BSPED2015 e-Posters Diabetes (47 abstracts)
1St Georges Healthcare NHS Foundation Trust, London, UK; 2University Hospital of Wales, Cardiff, UK.
Background: HbA1c remains the most powerful outcome measure for children and young people with diabetes. It is collected at every clinic visit and is used for individualised discussions around diabetes control and for national benchmarking. However, despite DCCT and IFCC standardisation, there is still no overall consensus as to the most appropriate methodology, particularly when assessing patients with haemoglobinopathies that may affect HbA1c measurement.
Objective: To describe the methods of glycaemic monitoring in paediatric diabetes units (PDUs) across England and Wales.
Method: Cross-sectional surveys (electronic/paper) sent to all paediatric diabetes consultants in England and Wales through network coordinators. Data on frequency, timing and HbA1c measuring methods were collected from data submitted to the National Paediatric Diabetes Audit.

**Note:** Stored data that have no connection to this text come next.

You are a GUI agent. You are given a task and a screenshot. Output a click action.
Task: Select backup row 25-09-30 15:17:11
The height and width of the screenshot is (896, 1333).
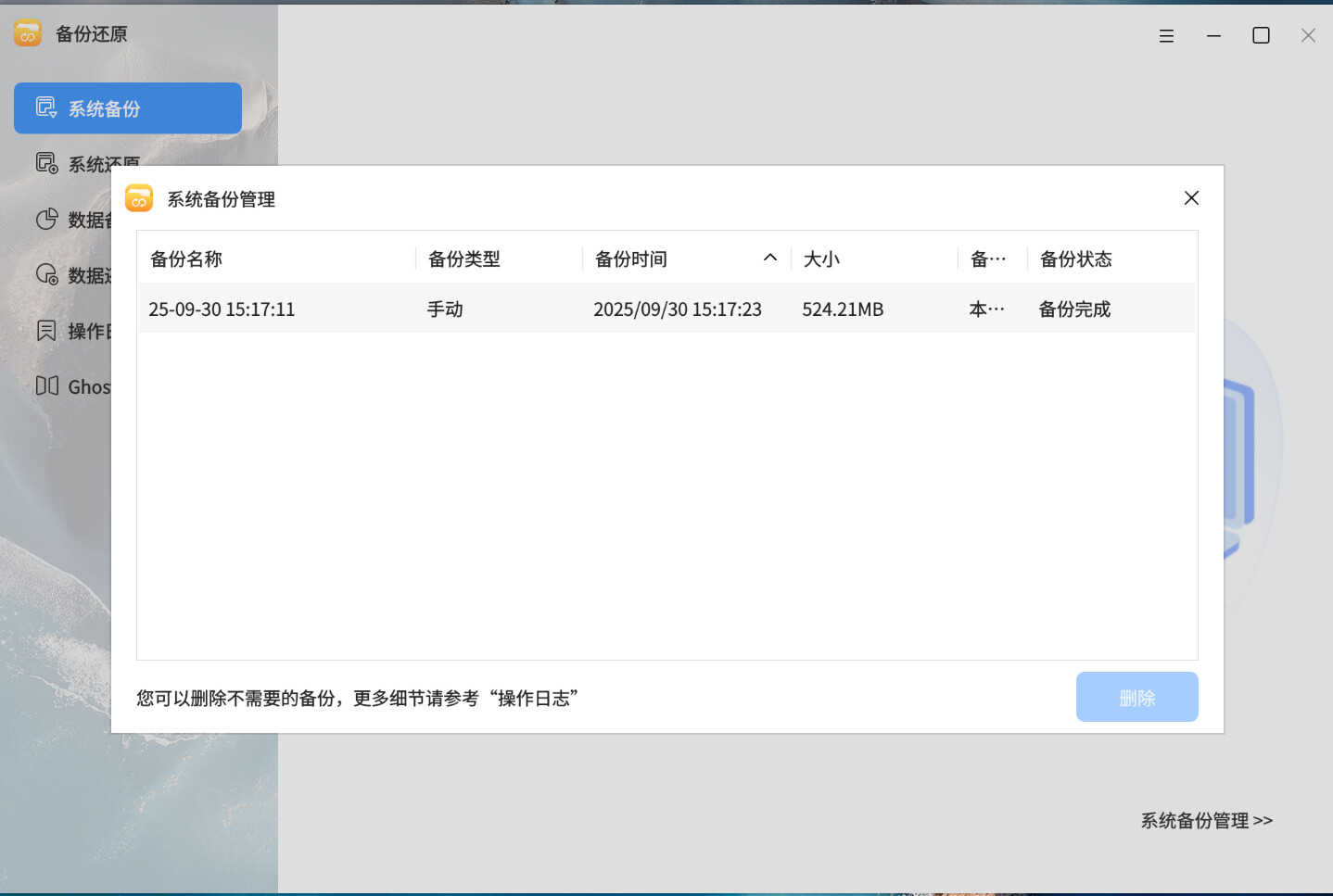(x=222, y=309)
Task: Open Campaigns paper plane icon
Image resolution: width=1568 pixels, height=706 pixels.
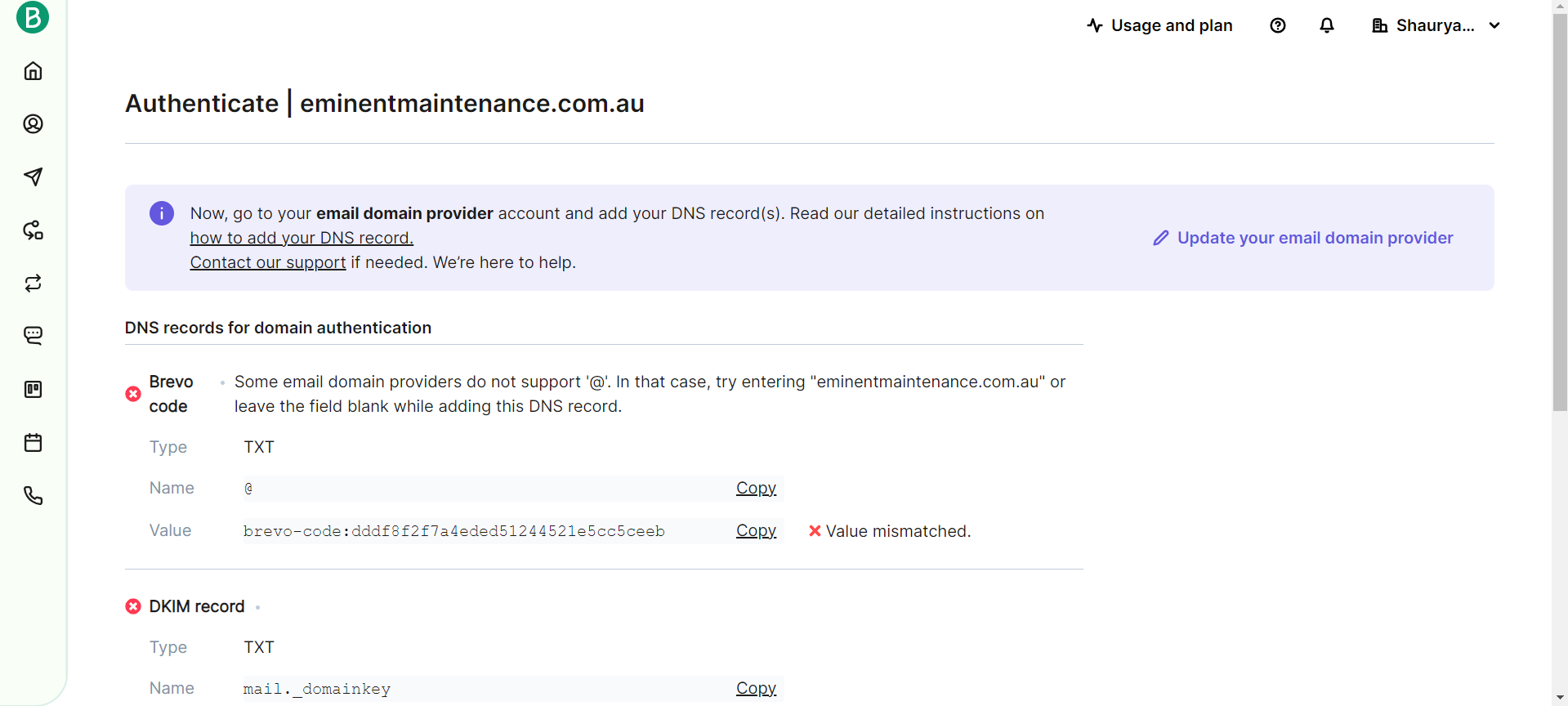Action: tap(33, 176)
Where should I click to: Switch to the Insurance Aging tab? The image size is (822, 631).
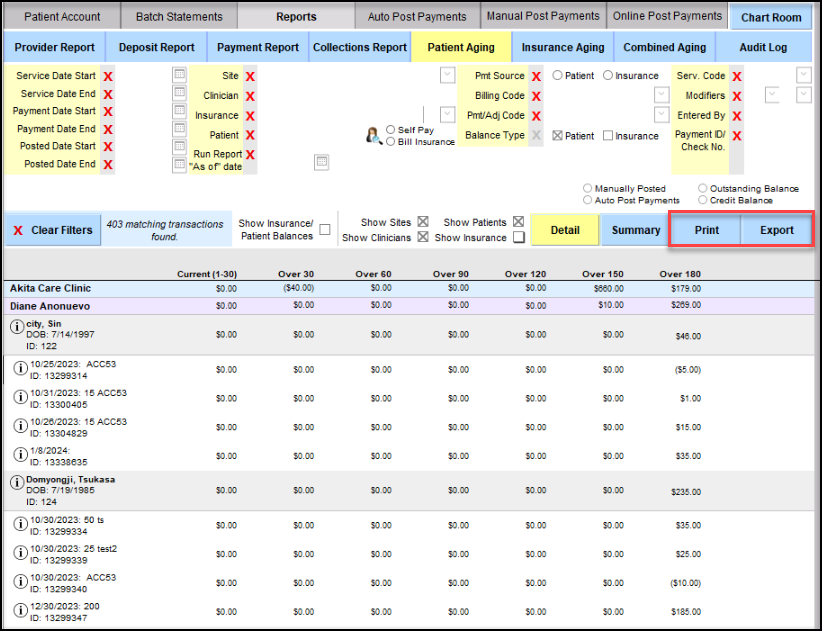[x=563, y=47]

Results: 59% (n=101/171) of PDUs responded representing 16 599 patients (96.9% type 1, 1.7% type 2, and 1.4% others). HbA1c methods for 3-monthly follow-up were: capillary point-of-care (POC) testing (n=85), laboratory capillary (Cap lab) (n=7), Cap lab/POC (n=4), and venous laboratory/POC (n=5). HbA1c were taken 95% on the day and 5% before the appointment. 78 units reported local laboratory HbA1c methods: ion-exchange affinity HPLC (n=29), capillary electrophoresis (n=5), immunoassay (n=2), ion-exchange HPLC (n=39), boronic affinity (n=2), and spectrophotometry (n=1). Full blood count was included with laboratory HbA1c regularly in 18/82 and selectively in 10/82. At annual reviews, laboratory venous HbA1c were always measured in 46/82 and selectively in 14/82. Selective screening for haemoglobinopathies was performed in 36/80. Methods of glycaemic monitoring in patients with haematological disorders, reported by 74 units, included, fructosamine (n=51), HbA1c (n=32), glucose pattern (n=32), average glucose (n=30), continuous-glucose (n=29), fasting glucose (n=3), total HbA1c (n=8), glycated protein (n=4), and none (n=2). Only 51/101 of respondents were aware of interferences in the methods affecting the reliability of HbA1c results.
Conclusions: There is considerable variation in the methods of glycaemic monitoring in paediatric diabetic patients nationally and lack of awareness of factors that may impinge on HbA1c results.